■ SET TASK ■
Lay out every line of the records below as a JSON list of strings, one string per line, skipping blank lines. Leave the pictures out.

**** DATA EXTRACT

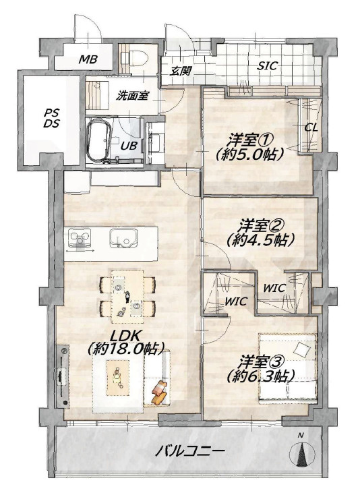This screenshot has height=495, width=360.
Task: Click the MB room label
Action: point(88,59)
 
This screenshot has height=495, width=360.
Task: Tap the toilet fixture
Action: point(138,58)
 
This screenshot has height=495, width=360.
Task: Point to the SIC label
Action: point(267,66)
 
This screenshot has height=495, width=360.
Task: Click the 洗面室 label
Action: point(132,96)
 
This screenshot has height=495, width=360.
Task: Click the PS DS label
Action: point(51,118)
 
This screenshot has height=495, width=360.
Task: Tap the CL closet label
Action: point(311,129)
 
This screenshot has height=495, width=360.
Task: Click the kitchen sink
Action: point(123,238)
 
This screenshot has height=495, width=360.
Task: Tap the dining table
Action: point(127,296)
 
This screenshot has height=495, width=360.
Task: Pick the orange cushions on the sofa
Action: point(160,392)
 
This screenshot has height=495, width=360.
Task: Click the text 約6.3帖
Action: point(261,376)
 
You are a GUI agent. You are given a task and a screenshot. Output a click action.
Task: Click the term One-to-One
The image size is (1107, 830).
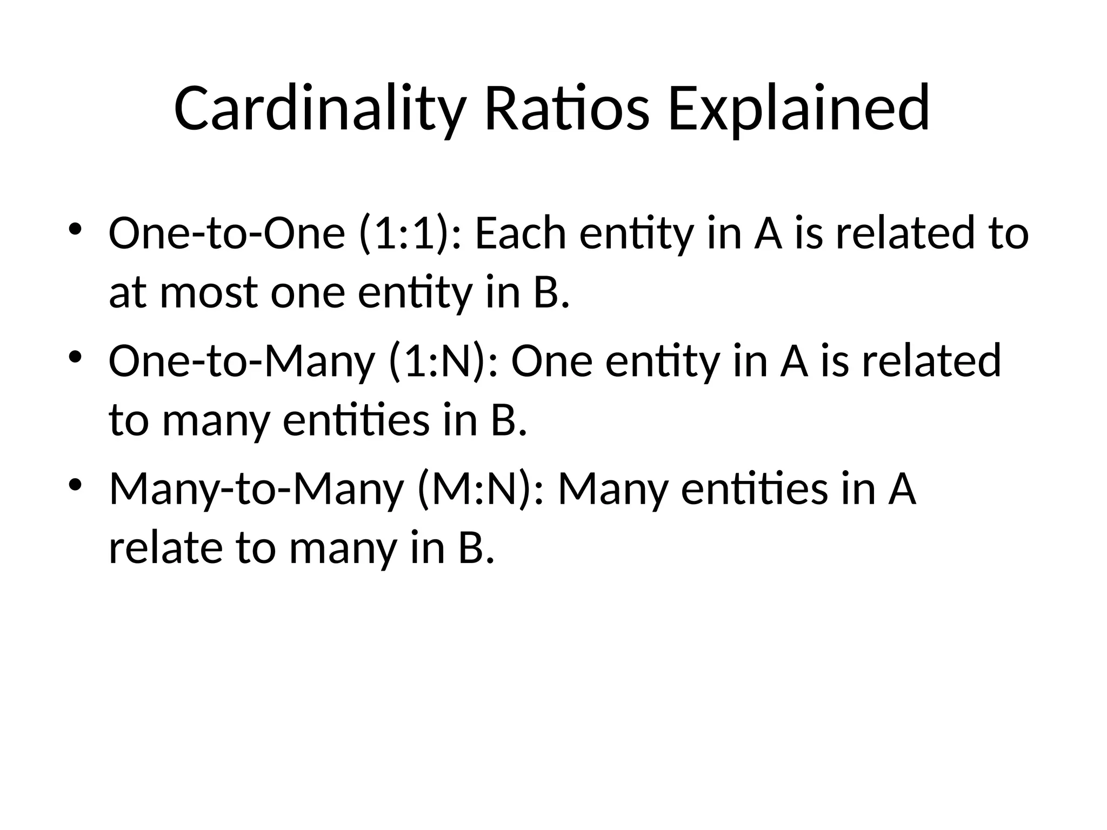coord(226,233)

********

■ SOLUTION TO THIS TASK ■
[
  "This screenshot has height=495, width=360.",
  "Task: Click the MB room label",
  "Action: point(88,59)",
  "This screenshot has height=495, width=360.",
  "Task: Tap the toilet fixture",
  "Action: point(138,58)",
  "This screenshot has height=495, width=360.",
  "Task: Point to the SIC label",
  "Action: point(267,66)",
  "This screenshot has height=495, width=360.",
  "Task: Click the 洗面室 label",
  "Action: point(132,96)",
  "This screenshot has height=495, width=360.",
  "Task: Click the PS DS label",
  "Action: point(51,118)",
  "This screenshot has height=495, width=360.",
  "Task: Tap the CL closet label",
  "Action: point(311,129)",
  "This screenshot has height=495, width=360.",
  "Task: Click the kitchen sink",
  "Action: point(123,238)",
  "This screenshot has height=495, width=360.",
  "Task: Tap the dining table",
  "Action: point(127,296)",
  "This screenshot has height=495, width=360.",
  "Task: Pick the orange cushions on the sofa",
  "Action: point(160,392)",
  "This screenshot has height=495, width=360.",
  "Task: Click the text 約6.3帖",
  "Action: point(261,376)",
  "You are a GUI agent. You are given a task and a screenshot. Output a click action.",
  "Task: Click the term One-to-One",
  "The image size is (1107, 830).",
  "coord(226,233)"
]